Most scientists I know are very good writers. But you'd never know it from the articles they publish in scientific journals, where the prose is turgid, convoluted, and downright scary. I'm not talking about popular science magazines like Scientific American -- I mean the journals where scientists publish their latest results -- places like Nature and Science, or, in my own field, Physical Review and Astrophysical Journal. These journal articles are the currency in which scientific research is measured -- they get us tenure, government grants, and an unrealistically inflated sense of our own importance. And the writing style in these journals is very, very odd.

In much of science writing, the passive voice reigns supreme, often to avoid the egotism of the first person pronoun. (Not "I performed an experiment" but "An experiment was performed"). I once reviewed a paper so aggressively passive (how's that for an oxymoron?) that I could not tell whether a result had been produced by the authors themselves or some other set of researchers.  (It turned out to be the former). And if the passive voice fails, single-author papers can use the royal plural instead (Not "I derive a new result" but "We derive a new result..."). A physicist once famously listed his cat as a co-author on a paper just so he could get away with using "we" instead of "I"!

Scientists qualify every claim. Parenthetical clauses can be endlessly nested, and nouns compounded without limit. The latter is probably due to the fact that German was once the dominant language of physics and chemistry, leaving a vague imprint on scientific writing in our own language -- German allows you to cheerfully chain together words into multi-syllabic masterpieces like an out-of-control kindergartner with a glue stick.

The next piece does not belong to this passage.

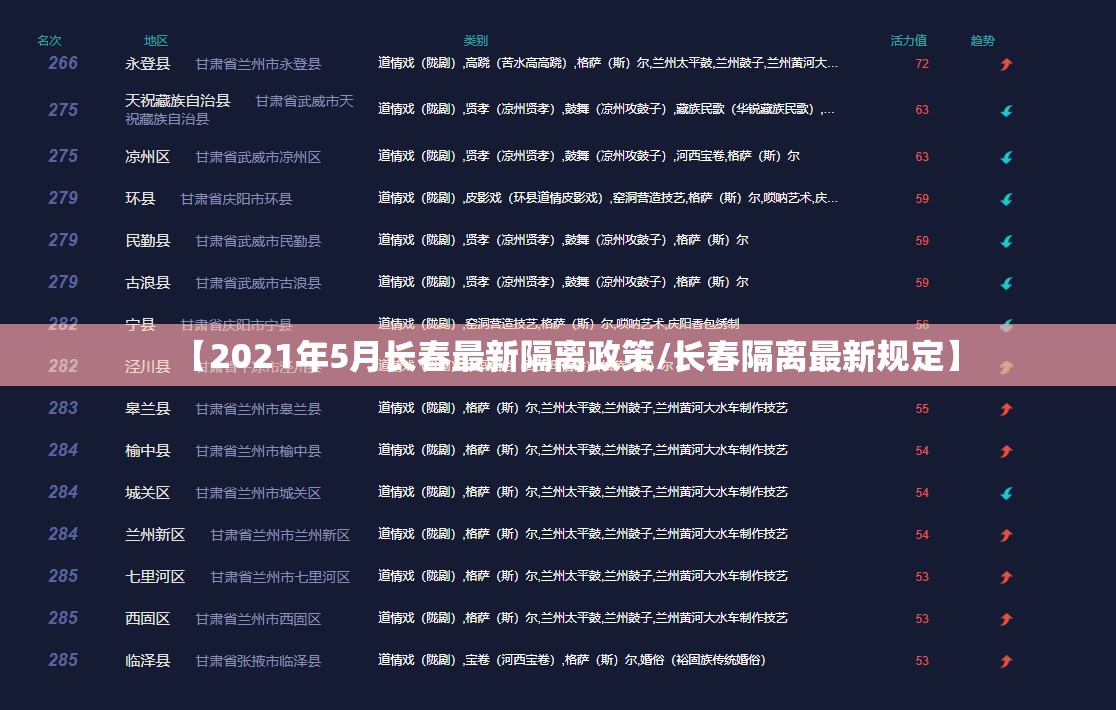1116x710 pixels.
Task: Click the cyan down-trend arrow for 天祝藏族自治县
Action: 1006,111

What does all of this actually look like? Suppose we decided to rewrite a science fiction story in the form of a scientific journal article.  Here's the first paragraph from my story, "Extra Innings":

           Jimmy Dyson pushed his bicycle through the sun-baked field behind Benny Krauss’s house, spraying clouds of dandelion seeds into the air and jostling the precious cargo in the basket mounted on the handlebars.  Withered thistles caught on the scratchy wool socks his mom always made him wear, even in the St. Louis summer.

And here's what it would look like in a science journal:

A bicycle was pushed by Jimmy Dyson through the sun-baked-Benny-Krauss-house-field.  Thus, dandelion seeds were dispersed into the air, and the cargo in the handlebar-mounted basket was somewhat jostled. Thistles (fairly withered: see discussion in Part II, below) were caught on Dyson’s socks. This story takes place in St. Louis, in the summer.

Happily, the quality of science writing has improved considerably even in the time I've been involved in research.  But I think it will always remain somewhat stylized.  It's a good example of how language can be a bit Darwinian - evolving in different directions in different environments.  IMHO.
      



5 comments:

Kathy said...

Feeling overwhelmed by the style of writing required in his doctoral dissertation, Asimov wrote a gag paper in the same style concerning "thiotimoline." A substance which dissolves in water a short instant before it is added to water. I think it's called "the Endochronic Properties of Resublimated Thiotimoline," and it was published in one of the pulp magazines of the day.

Later he wrote actual stories using the time-traveling substance. One I vaguely recall is "Thiotimoline and the Space Age," in which it is used for interstellar travel.

Perhaps the time is ripe for a gag journal article along these lines? The subject could be something outrageous or absurd, or perhaps some incredibly small, incidental and unimportant detail of a wider process.

Robert Scherrer said...

I already wrote such a spoof! It's called "Time Variation of a Fundamental
Dimensionless Constant," and you can read it at
http://arxiv.org/pdf/0903.5321v1.pdf (there's also a link to this article in my very first blog post back in April).

For a long time now physicists have been posting April Fools papers on the physics arXiv (the main site for the posting of new papers before they are accepted by a physics journal). Lately, though, I think the administrators of the arXiv have been cracking down.

Kathy said...

I'll read it when I get home later today.

My idea was more along the lines of publishing it in analog or some other SF magazine, or on the web.

Journal editors, though, should know of the propensity of scientists to play practical jokes. It even ties in with the wacky names and acronyms given to their experiments.